** ACTIVITIES **
a. Reproduce the passage on Netflix's marketing word for word, starting with "Netflix added 10.1" and going on through "into the first.".
b. Summarize the passage on Netflix's marketing in two sentences.
SOURCE PASSAGE START
Netflix will spend less on marketing this year in part due to COVID-19 – but the streaming platform was planning on moving in that direction anyway.

“In terms of the march toward less traditional media, we’ve been on that for some time,” said Netflix chief content officer and newly appointed co-CEO Ted Sarandos on the company’s Q2 earnings call Thursday. “A more efficient, more impactful and more global way to talk to our members is not always through the most traditional channels.”

(Guess the billboard company that Netflix bought in 2018 doesn’t count.)

Marketing spend as a proportion of revenue was 7% in Q2, down 28% YoY, which is “extraordinarily low,” Barclays managing director Kannan Venkateshwar noted on the call.

Netflix did expect marketing to be flat this year, said Spencer Neumann, the company’s CFO. Press junkets and launches went virtual, and Netflix didn’t do as much awards marketing in the quarter. Some changes will be temporary, he said, and others will be permanent.

Still, Netflix’s newly appointed CMO and former Uber chief brand officer, Bozoma St. John, will have a roughly $2 billion annual marketing budget to play with when she officially starts her new job in August.

The split between performance and brand will be interesting to see. Netflix doesn’t need to spend on awareness, especially with people still hanging out at home and most movie theaters shut or operating at much lower capacities.

But although Netflix’s marketing spend is down, it’s actually “doing more to attract buzz and attention to our shows, trying to cut through a world where there’s a lot of choices,” Sarandos said.

“Our investment in time, energy and dollars goes into building the conversation, the zeitgeist, the buzz around our shows and our stars,” and in amplifying those things “even when you’re not on Netflix,” Sarandos said, although he didn’t elaborate on specific tactics.

Netflix added 10.1 million net new subscribers in Q2, well over its original guidance of 7.5 million, although the company gave conservative guidance for Q3. Netflix expects just 2.5 million paid net new adds for the third quarter – versus 6.8 million the year before – in part because Netflix “pulled forward” demand from the second half of the year into the first.

The lowered guidance pushed the company’s stock down more than 8% in after-hour’s trading.

Revenue for the quarter was $6.15 billion, a slight beat on revenue expectations of $6.08 billion.
SOURCE PASSAGE END
DATA EXCERPTS START
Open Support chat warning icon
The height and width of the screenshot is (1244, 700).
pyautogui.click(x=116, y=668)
DATA EXCERPTS END
DATA EXCERPTS START
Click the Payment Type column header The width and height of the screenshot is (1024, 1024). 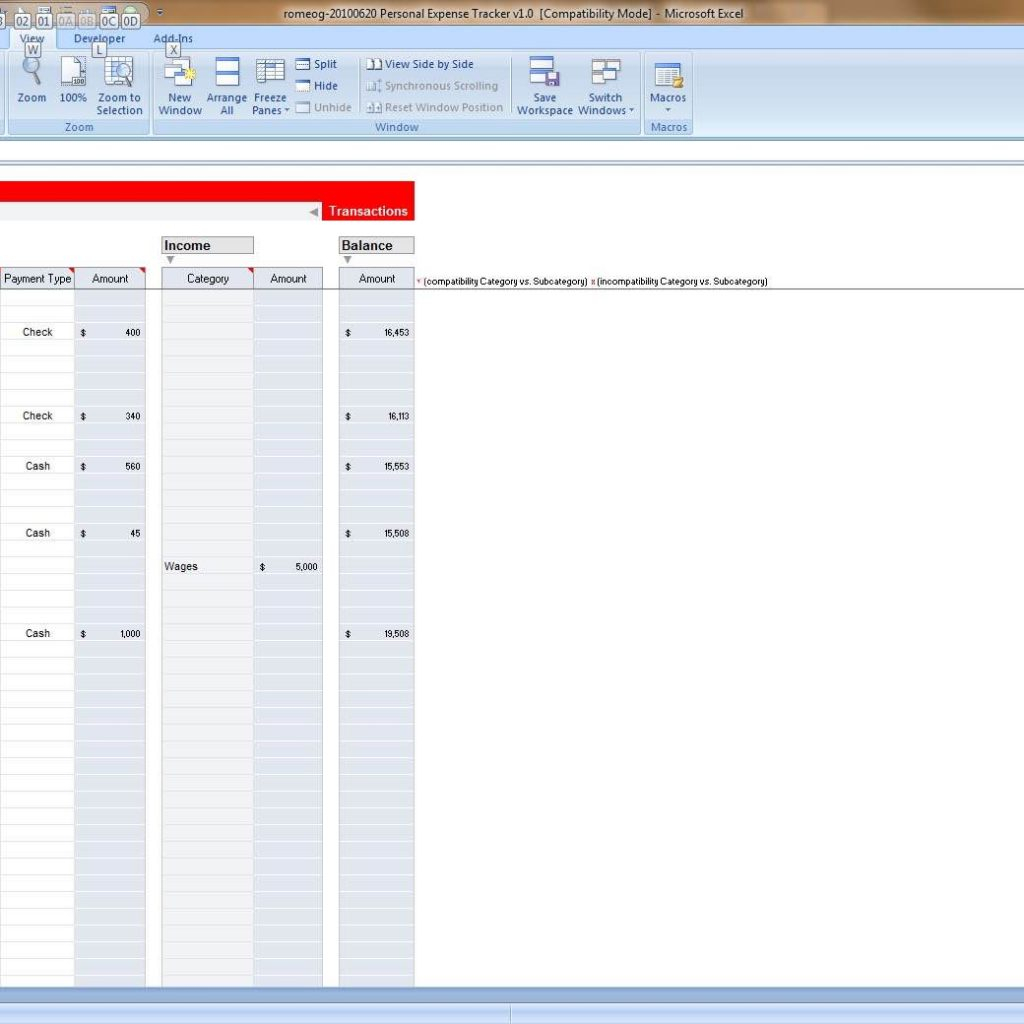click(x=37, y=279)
DATA EXCERPTS END
DATA EXCERPTS START
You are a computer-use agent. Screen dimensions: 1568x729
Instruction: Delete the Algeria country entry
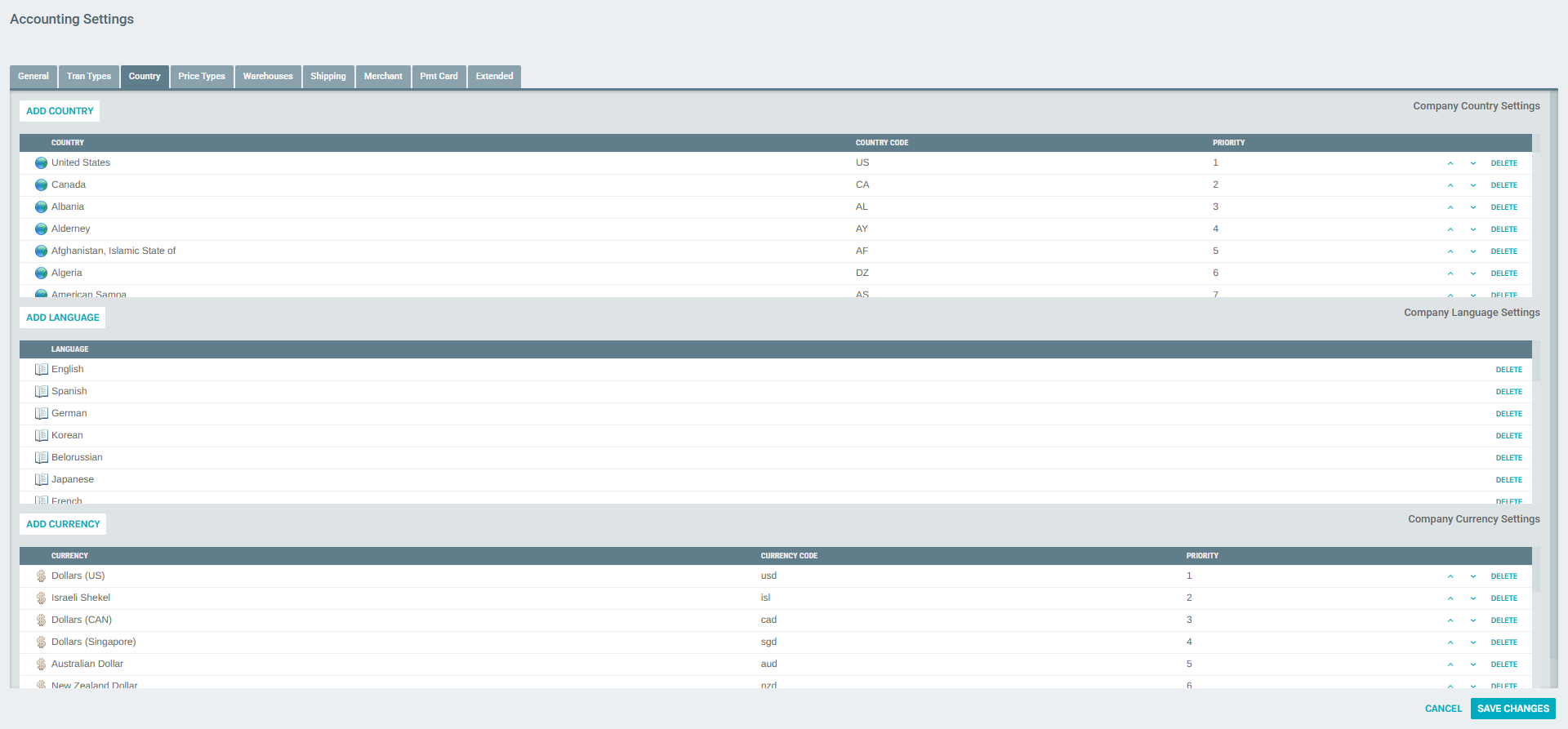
DATA EXCERPTS END
** RESULTS OF THE EXERCISE **
a.
Netflix added 10.1 million net new subscribers in Q2, well over its original guidance of 7.5 million, although the company gave conservative guidance for Q3. Netflix expects just 2.5 million paid net new adds for the third quarter – versus 6.8 million the year before – in part because Netflix “pulled forward” demand from the second half of the year into the first.

b. Netflix is spending less on marketing this year, partly because of COVID-19 and partly because of a shift away from traditional media that was already under way, and marketing fell to 7% of revenue in Q2. The company added 10.1 million net new subscribers and reported $6.15 billion in revenue for the quarter, but its conservative Q3 guidance of 2.5 million paid net new adds pushed its stock down more than 8% in after-hours trading.